Bosch akhirnya masuk ke kategori motor hub melalui Hub Line, sebuah sistem e-bike lengkap yang menempatkan motor di roda belakang. Langkah ini menarik karena Bosch selama ini lebih identik dengan motor mid-drive, tetapi kali ini perusahaan itu menawarkan karakter berkendara yang lebih lincah dengan hambatan kayuh yang nyaris tak terasa saat melaju di atas 25 km/jam.
Yang tidak kalah penting, Bosch tidak datang hanya membawa motor. Hub Line dirancang sebagai ekosistem utuh agar produsen sepeda listrik bisa menggabungkan motor, baterai, kontrol, dan display dalam satu paket yang saling terhubung.
Motor hub yang ringkas dan bertenaga
Unit penggerak utama Hub Line punya bobot 2,3 kilogram dengan diameter 100 milimeter. Bosch menyebut motor ini sanggup menghasilkan daya puncak hingga 400 watt dan torsi 45 Nm.
Ukuran yang kompak membuat motor lebih mudah menyatu secara visual dengan rangka sepeda. Bosch juga ingin sistem ini tidak langsung terlihat seperti hub motor biasa.
Spesifikasi tersebut untuk sementara berlaku pada versi Eropa. Bosch memberi sinyal bahwa versi untuk pasar yang kurang ketat kemungkinan menyusul.
Baterai lebih ramping untuk e-bike urban
Bersamaan dengan motor baru itu, Bosch memperkenalkan PowerTube 360. Baterai ini memiliki diameter 68 milimeter dan bobot 2,1 kilogram, sehingga tampil lebih ramping dibanding banyak paket baterai lain di kelasnya.
Kapasitasnya 360 Wh, memang di bawah rata-rata segmen, tetapi Bosch menilai paket ini cocok untuk e-bike urban. Produsen bisa memasangnya secara permanen atau sebagai unit yang dapat dilepas, tergantung kebutuhan desain sepeda.
Untuk pengguna yang membutuhkan jarak tempuh lebih jauh, Bosch menyiapkan PowerMore 250 sebagai range extender. Opsi ini memberi ruang tambahan tanpa harus mengandalkan baterai utama yang lebih besar.
Kontrol dibuat lebih ringkas
Bosch juga mengganti LED Remote dengan LED Controller baru. Unit ini tampil lebih kompak dan punya lima tombol yang diposisikan agar mudah dijangkau ibu jari.

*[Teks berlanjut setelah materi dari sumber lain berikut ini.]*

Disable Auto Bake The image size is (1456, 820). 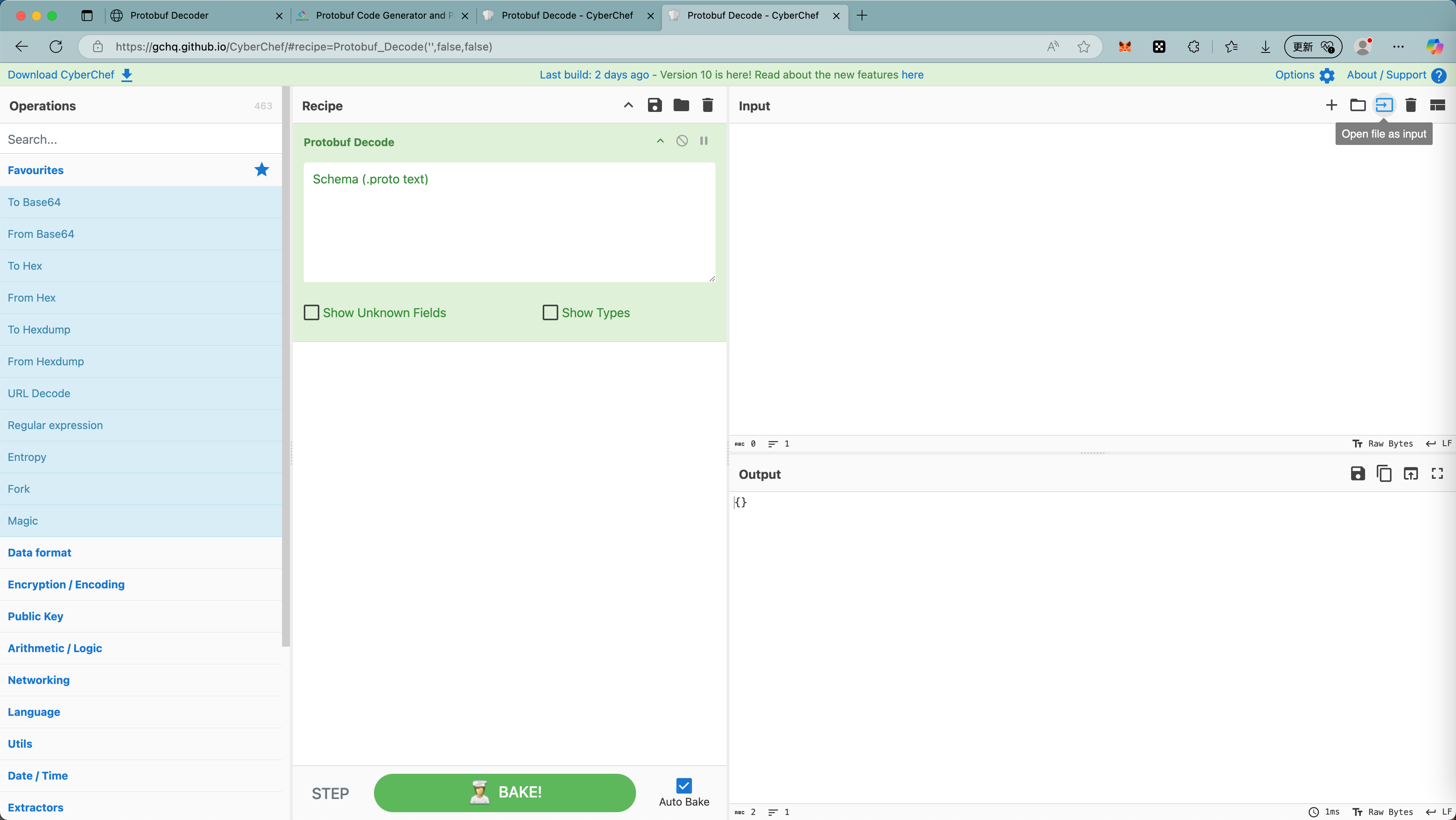point(684,786)
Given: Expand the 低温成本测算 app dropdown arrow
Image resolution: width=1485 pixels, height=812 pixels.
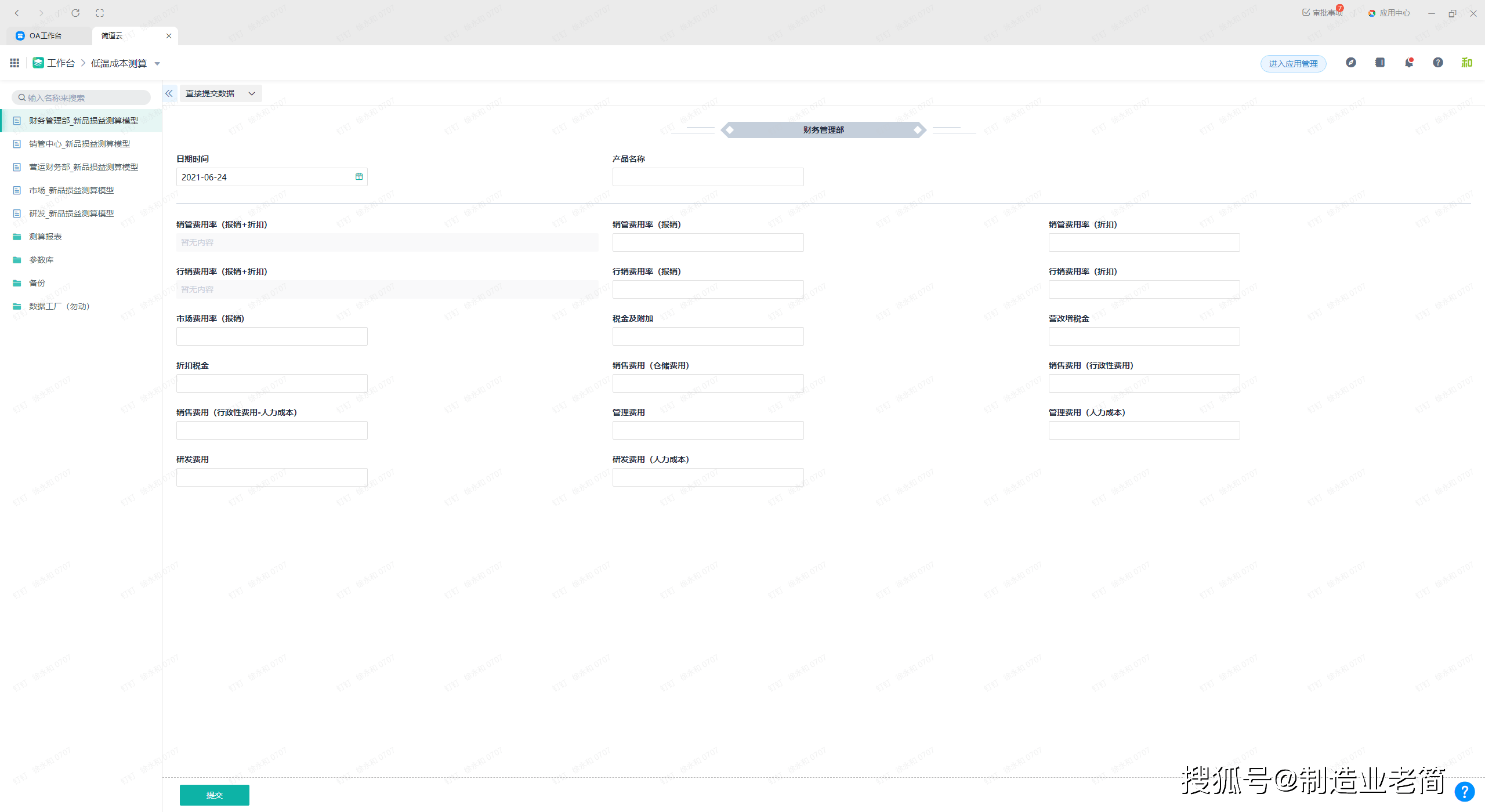Looking at the screenshot, I should click(x=157, y=64).
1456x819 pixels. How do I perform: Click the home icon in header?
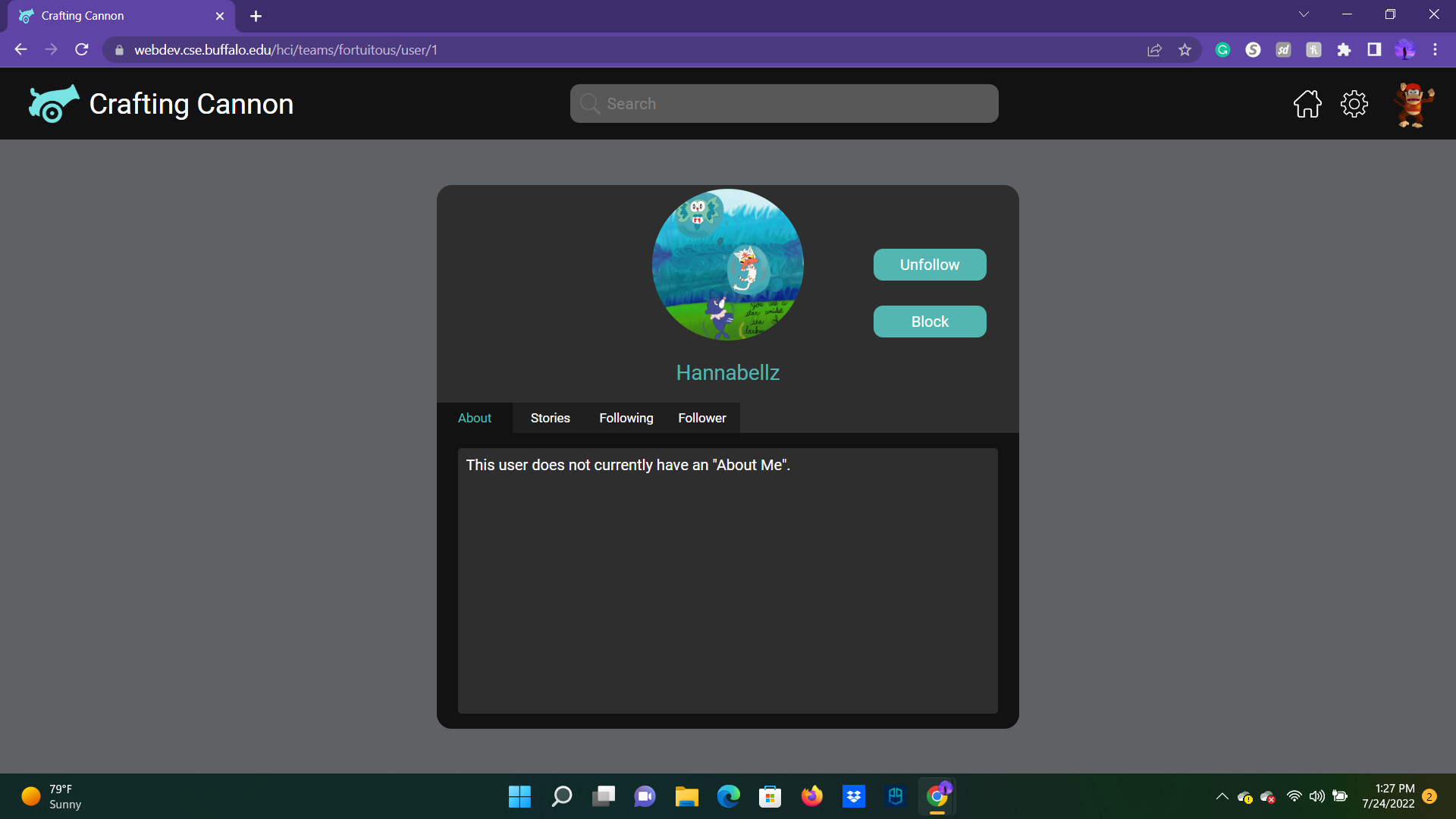coord(1307,104)
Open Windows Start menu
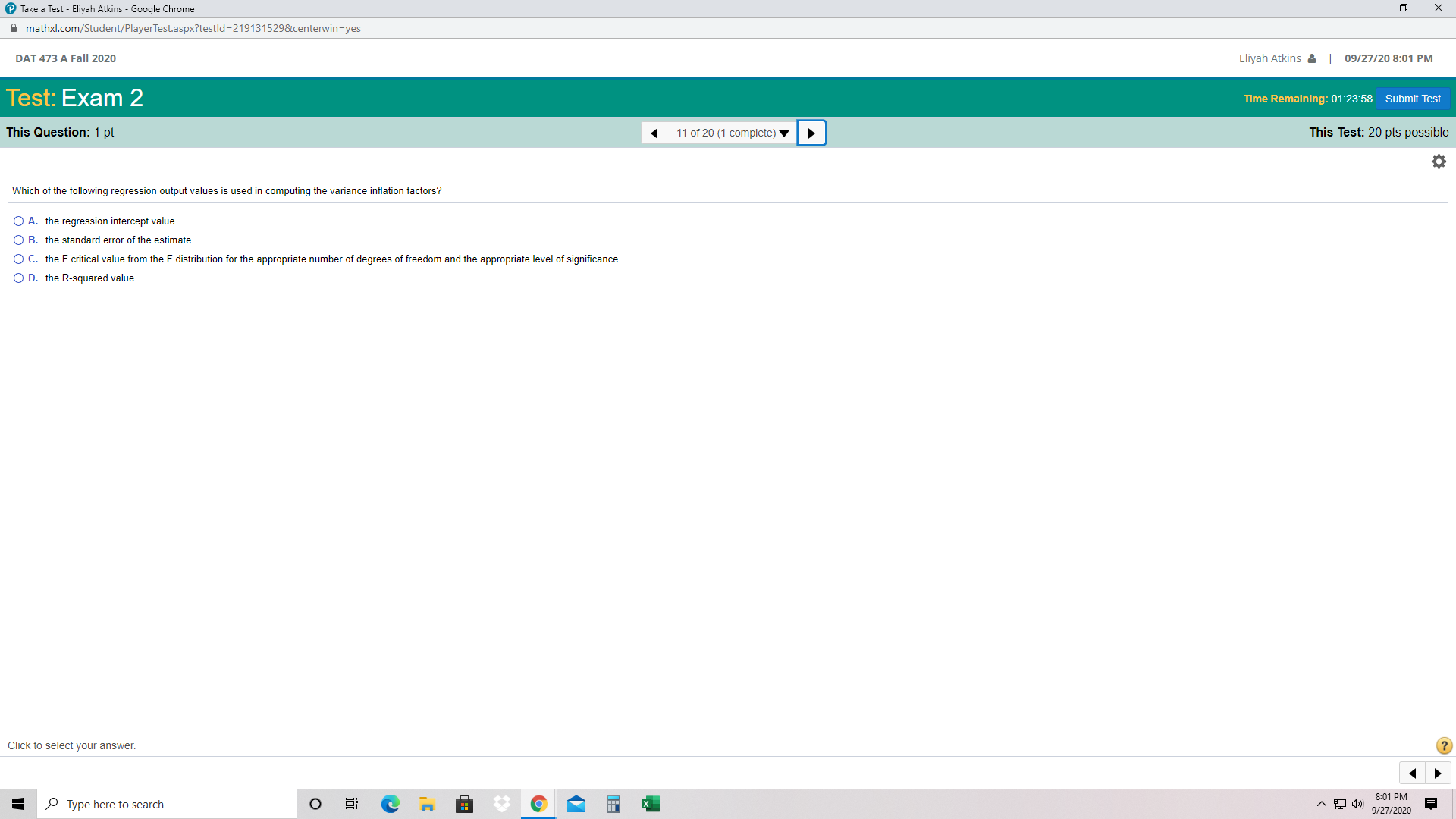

Selain itu, Bosch menyediakan display Intuvia 200 dengan layar 2,4 inci. Kombinasi ini menunjukkan bahwa Hub Line bukan sekadar motor baru, melainkan sistem pengendalian yang disesuaikan untuk sepeda listrik urban modern.
Target utamanya sepeda kota
Bosch melihat Hub Line terutama untuk penggunaan di city e-bike. Fokus itu selaras dengan karakter baterai yang lebih kecil, bobot yang ringan, dan motor yang dibuat agar menyatu dengan sepeda harian.
Seperti biasa, Bosch tidak menjual sepeda utuh, melainkan memasok sistem ke produsen. Artinya, model-model Hub Line akan hadir lewat merek sepeda listrik yang mengintegrasikan komponen Bosch ke produk mereka.
Vello termasuk salah satu pihak pertama yang mengumumkan model yang kompatibel dengan sistem ini. Kehadiran mitra awal seperti itu menjadi sinyal bahwa Bosch ingin memperluas pengaruhnya di segmen e-bike, tidak hanya lewat motor tengah yang selama ini menjadi andalannya.